Quote:
Originally Posted by Turbocapitalist
1. The text-base web browser, lynx, has a -dump option which will interpret and lay out the web page for you as plain text:
the problem with gumbo library is that it is unreadable because of the numerous links / jpg / png,...svg and stuffs that make not possible to be readable as a book.
Code:
lynx -dump http://www.example.com/
Or are you looking for some C library?
|
I tried to make with in C with stdin read ... not easy because there is gumbo but I want something static.
I can now parse a bit the html code but it is not easy to make from scratch.
If you have a static to parse and so same as html2txt, I take fairly... I'd like to have something portable, working even windows with basics: stdio string stdlib (min).
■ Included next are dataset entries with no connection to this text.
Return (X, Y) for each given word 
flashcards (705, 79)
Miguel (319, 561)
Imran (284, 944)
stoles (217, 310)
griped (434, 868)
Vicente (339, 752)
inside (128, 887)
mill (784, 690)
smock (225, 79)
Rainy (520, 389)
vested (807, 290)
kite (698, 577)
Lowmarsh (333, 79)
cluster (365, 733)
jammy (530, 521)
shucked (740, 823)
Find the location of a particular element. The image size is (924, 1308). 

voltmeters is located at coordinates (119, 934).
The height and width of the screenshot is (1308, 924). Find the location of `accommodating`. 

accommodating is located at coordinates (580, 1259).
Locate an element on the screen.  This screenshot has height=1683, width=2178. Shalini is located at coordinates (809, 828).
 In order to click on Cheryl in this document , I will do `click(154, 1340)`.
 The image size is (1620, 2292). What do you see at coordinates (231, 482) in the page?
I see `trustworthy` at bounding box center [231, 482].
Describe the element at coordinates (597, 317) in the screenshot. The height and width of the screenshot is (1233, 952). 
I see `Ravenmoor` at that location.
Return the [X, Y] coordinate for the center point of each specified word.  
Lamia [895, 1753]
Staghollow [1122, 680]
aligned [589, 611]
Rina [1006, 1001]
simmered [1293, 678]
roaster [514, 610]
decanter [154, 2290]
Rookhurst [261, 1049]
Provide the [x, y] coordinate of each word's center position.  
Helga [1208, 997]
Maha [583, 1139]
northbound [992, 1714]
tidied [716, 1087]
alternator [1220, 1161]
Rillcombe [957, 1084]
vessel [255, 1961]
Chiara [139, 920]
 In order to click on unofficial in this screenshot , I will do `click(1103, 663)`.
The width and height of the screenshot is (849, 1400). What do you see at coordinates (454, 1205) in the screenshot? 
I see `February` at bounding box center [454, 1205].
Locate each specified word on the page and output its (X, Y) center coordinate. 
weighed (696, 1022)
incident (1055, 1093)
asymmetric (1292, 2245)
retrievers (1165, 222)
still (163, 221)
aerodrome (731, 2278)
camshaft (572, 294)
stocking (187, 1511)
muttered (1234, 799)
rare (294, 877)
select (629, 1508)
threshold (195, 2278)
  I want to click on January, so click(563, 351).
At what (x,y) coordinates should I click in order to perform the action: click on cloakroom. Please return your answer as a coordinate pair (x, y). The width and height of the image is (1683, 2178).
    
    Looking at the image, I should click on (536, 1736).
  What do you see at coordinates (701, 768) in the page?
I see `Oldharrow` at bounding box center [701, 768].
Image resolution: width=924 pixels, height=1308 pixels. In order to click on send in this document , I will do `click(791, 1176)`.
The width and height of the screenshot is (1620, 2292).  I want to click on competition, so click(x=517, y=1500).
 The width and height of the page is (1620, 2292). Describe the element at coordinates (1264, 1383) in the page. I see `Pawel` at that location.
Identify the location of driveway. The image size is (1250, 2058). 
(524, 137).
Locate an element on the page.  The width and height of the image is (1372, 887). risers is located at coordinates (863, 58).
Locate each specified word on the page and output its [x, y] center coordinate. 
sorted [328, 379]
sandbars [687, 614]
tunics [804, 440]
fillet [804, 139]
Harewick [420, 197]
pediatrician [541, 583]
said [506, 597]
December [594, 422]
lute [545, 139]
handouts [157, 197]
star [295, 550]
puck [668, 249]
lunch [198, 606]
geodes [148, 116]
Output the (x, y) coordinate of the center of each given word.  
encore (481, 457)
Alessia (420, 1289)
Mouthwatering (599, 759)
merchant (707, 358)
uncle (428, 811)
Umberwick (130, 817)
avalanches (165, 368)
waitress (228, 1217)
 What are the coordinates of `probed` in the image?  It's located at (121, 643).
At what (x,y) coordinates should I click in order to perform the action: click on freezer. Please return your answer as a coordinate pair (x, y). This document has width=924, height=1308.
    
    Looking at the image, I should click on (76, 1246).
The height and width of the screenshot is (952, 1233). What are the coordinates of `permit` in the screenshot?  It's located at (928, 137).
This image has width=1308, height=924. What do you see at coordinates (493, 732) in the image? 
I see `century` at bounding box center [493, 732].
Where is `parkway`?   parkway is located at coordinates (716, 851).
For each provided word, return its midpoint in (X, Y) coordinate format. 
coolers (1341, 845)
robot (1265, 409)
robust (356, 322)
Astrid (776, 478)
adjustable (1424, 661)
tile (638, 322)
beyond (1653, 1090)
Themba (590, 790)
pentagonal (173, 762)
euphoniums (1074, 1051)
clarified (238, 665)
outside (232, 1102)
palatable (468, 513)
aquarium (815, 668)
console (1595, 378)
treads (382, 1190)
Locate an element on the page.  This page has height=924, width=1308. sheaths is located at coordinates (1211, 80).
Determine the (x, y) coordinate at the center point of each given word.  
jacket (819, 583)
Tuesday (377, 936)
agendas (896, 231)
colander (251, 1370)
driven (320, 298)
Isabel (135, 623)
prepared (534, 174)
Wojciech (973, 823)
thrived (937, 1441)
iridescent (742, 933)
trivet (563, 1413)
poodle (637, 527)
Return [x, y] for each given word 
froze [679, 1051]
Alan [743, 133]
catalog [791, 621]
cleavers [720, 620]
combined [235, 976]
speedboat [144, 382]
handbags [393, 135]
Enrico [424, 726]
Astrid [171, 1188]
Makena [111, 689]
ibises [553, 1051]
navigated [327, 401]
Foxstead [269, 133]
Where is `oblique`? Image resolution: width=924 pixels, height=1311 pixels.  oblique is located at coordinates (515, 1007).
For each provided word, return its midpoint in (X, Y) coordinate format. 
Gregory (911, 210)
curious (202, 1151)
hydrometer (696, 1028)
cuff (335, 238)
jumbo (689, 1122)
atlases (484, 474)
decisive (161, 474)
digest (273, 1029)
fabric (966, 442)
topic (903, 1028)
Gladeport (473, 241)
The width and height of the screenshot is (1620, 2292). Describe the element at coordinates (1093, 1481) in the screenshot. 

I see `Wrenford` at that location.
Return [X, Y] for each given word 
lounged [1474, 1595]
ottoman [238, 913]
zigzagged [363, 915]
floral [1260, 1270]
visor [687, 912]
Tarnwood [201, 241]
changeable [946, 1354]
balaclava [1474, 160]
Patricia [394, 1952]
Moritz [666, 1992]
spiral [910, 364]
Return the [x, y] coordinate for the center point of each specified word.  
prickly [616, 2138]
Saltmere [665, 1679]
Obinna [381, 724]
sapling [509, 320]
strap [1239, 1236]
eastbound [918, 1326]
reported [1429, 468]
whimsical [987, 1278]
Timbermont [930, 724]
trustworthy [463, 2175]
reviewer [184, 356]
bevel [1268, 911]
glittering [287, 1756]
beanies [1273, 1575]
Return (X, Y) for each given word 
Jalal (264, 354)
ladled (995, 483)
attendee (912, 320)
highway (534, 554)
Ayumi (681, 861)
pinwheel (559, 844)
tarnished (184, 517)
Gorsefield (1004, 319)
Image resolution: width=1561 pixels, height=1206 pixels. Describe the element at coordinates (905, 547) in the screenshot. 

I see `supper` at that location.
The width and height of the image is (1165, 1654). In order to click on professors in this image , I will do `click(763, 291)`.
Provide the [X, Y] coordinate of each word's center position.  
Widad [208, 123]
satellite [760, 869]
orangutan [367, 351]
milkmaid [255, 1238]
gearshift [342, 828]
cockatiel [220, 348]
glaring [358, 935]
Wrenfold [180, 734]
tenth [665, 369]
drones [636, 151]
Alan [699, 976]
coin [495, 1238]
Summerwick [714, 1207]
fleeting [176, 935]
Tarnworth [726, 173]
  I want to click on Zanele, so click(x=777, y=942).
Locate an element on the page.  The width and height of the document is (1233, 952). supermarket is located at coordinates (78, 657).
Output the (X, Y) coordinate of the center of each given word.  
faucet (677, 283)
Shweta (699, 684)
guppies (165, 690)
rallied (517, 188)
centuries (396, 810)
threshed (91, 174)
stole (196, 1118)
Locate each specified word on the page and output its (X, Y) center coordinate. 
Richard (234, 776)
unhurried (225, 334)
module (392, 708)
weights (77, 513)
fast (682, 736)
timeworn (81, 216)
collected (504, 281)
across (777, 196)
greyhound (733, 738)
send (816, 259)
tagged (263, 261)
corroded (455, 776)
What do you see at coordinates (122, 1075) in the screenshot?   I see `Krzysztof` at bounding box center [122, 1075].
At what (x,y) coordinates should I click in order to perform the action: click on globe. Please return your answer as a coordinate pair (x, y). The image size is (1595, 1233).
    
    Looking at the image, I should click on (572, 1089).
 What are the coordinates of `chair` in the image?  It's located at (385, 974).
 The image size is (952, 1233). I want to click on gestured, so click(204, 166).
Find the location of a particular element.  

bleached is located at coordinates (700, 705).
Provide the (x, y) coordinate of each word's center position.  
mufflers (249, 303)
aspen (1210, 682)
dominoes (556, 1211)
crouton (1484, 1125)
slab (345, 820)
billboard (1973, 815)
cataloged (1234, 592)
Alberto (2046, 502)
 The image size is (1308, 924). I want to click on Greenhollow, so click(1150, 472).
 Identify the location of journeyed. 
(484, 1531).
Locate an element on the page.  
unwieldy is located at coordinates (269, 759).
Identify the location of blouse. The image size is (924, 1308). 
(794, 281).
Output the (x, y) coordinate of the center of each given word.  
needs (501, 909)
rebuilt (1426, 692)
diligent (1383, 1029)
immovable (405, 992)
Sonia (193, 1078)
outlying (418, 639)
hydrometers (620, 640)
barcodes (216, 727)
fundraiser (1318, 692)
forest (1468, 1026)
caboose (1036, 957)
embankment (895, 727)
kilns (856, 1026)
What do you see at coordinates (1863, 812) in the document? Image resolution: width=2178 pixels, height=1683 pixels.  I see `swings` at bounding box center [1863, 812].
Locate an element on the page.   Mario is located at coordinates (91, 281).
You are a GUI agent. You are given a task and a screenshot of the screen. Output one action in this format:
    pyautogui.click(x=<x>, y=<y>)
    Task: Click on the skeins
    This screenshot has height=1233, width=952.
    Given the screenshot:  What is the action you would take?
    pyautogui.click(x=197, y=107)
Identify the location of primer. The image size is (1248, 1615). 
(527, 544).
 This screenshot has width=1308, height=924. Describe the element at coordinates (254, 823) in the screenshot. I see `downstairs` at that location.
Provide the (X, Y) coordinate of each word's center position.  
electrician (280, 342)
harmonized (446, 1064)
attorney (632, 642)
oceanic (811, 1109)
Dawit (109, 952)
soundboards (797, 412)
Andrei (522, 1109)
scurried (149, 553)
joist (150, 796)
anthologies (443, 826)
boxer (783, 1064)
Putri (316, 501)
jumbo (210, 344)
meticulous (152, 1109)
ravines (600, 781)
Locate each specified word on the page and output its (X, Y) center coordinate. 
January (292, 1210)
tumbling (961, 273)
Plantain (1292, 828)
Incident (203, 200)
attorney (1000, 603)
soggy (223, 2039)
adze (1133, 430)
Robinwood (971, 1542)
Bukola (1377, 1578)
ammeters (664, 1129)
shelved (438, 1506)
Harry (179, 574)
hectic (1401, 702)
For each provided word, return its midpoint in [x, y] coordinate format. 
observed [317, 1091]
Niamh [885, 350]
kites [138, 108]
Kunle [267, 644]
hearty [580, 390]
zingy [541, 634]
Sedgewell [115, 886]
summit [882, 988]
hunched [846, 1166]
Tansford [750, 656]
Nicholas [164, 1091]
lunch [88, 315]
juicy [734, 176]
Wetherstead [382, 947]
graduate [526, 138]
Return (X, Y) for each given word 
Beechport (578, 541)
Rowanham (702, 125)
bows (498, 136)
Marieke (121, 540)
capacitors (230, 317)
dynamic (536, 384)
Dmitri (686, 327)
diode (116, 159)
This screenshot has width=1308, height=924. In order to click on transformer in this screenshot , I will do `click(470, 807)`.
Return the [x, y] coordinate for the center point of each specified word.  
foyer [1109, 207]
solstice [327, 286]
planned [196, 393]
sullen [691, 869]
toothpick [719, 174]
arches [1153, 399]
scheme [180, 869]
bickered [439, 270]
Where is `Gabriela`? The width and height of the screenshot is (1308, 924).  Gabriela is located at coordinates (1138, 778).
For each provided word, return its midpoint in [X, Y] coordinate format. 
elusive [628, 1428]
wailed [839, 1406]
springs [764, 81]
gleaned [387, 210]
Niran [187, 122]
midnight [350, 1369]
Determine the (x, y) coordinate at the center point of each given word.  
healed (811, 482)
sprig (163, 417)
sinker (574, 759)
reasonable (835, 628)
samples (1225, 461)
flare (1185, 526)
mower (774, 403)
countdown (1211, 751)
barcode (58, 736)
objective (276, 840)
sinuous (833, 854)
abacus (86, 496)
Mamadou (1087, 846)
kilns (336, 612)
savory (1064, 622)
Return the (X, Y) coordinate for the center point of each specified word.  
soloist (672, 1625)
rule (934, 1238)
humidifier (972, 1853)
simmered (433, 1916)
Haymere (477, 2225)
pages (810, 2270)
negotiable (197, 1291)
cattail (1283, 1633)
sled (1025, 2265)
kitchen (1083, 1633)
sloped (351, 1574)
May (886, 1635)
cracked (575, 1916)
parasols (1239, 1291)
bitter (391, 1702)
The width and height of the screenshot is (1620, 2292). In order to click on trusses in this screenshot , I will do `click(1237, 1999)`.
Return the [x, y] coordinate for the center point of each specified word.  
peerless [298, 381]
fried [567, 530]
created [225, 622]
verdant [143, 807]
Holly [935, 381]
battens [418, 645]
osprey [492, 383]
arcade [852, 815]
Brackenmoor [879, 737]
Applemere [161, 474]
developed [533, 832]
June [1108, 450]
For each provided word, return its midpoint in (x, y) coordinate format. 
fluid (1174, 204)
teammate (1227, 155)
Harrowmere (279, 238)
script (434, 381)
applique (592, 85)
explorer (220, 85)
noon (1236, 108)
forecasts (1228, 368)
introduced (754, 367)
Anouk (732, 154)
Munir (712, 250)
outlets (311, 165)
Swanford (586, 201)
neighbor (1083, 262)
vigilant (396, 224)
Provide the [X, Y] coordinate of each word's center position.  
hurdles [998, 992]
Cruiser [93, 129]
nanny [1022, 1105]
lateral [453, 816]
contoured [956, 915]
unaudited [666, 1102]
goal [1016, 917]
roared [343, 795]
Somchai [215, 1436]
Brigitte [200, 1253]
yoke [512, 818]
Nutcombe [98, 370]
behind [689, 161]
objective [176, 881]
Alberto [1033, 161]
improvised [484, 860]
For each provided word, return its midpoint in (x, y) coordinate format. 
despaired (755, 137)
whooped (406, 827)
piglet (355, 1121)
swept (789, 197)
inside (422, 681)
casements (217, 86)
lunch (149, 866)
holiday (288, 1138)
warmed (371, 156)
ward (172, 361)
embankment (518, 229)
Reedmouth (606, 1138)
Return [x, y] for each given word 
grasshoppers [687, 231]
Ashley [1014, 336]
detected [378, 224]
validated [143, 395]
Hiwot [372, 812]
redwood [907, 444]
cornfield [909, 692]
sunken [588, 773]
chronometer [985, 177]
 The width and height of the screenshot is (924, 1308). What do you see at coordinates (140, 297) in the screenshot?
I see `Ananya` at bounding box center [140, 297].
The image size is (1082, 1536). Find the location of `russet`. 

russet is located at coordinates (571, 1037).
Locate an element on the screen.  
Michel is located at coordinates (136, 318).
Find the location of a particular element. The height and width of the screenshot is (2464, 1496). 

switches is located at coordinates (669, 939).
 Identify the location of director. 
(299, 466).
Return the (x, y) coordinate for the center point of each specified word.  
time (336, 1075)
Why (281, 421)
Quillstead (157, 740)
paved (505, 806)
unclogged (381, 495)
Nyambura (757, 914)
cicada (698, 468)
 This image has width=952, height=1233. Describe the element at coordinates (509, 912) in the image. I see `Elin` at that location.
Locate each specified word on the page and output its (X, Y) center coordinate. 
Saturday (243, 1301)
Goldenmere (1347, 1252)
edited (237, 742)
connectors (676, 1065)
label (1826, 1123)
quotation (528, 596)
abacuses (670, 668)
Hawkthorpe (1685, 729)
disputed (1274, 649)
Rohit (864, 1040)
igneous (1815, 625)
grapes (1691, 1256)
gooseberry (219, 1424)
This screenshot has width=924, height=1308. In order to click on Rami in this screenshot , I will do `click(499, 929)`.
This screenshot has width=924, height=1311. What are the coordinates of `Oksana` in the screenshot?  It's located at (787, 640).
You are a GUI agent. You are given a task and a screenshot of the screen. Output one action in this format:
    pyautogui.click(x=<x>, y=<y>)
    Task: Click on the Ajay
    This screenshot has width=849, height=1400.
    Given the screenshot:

I have this main list of a ebook:
https://pastebin.com/raw/84YFd4VA
From each line, one do fetch the html (render) wikipage:
Code:
// wiki format
//https://en.wikipedia.org/w/index.php?action=raw&title=Linux
// make html
// https://en.wikipedia.org/w/index.php?action=render&title=Linux
// will make html file (html format)
So far, I got an ebook from wiki book with this :
Code:
ls *php* -1 | while read -r i ; do elinks -no-numbering -no-references "$i" >> merge4.txt ; done
it does still look readable for an ebook, but it could be better.
Maybe it could be nice to have an index.html that redirects to the html or txt pages.
TXT is better since it goes faster on an ebook. An ebook takes time to (low ressoure) to render an html document, thus, txt is much better.